D. D. Acholonu

Profile
- Positions: Defensive end, linebacker

Personal information
- Born: October 17, 1980 (age 45) Seattle, Washington, U.S.
- Height: 6 ft 2 in (1.88 m)
- Weight: 239 lb (108 kg)

Career information
- High school: Inglemoor HS
- College: Washington State

Career history
- 2004: Buffalo Bills*
- 2004: Houston Texans
- 2006: Montreal Alouettes
- * Offseason and/or practice squad member only

= D. D. Acholonu =

American gridiron football player (born 1980)

D. D. Acholonu (born October 17, 1980, as Dilibe Chisamaga Acholonu) is an American former professional football defensive end who played for the Montreal Alouettes of the Canadian Football League (CFL). He appeared in 12 games in 2006, recording 26 tackles, two sacks, and one pass deflection.

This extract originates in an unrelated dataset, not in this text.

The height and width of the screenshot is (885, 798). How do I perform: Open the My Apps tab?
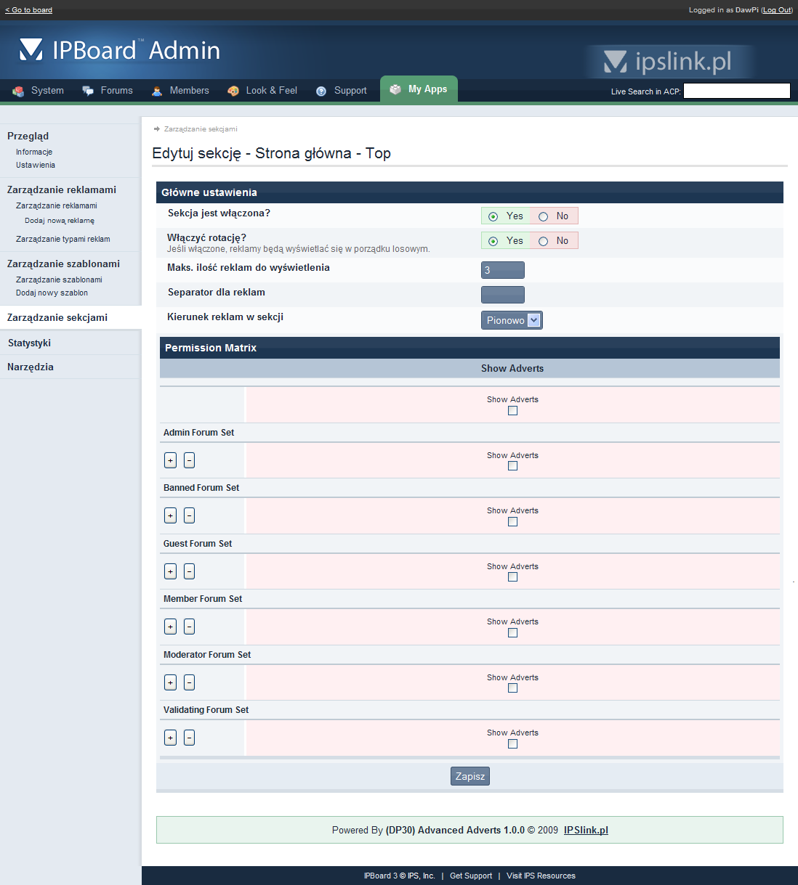pyautogui.click(x=419, y=89)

Fellow Washington State defender Will Derting described Acholonu as such in 2020:

"D.D. (Acholonu) was such a physical specimen, he had god-given talent of athleticism and strength but also quiet. He could just do stuff so easy. Ike (Brown) was the same way as D.D. and Ike was a lot more boisterous in getting guys fired up. You put those guys on either side of you, coming off the edges and that's pretty deadly cause you can't roll either way as a quarterback."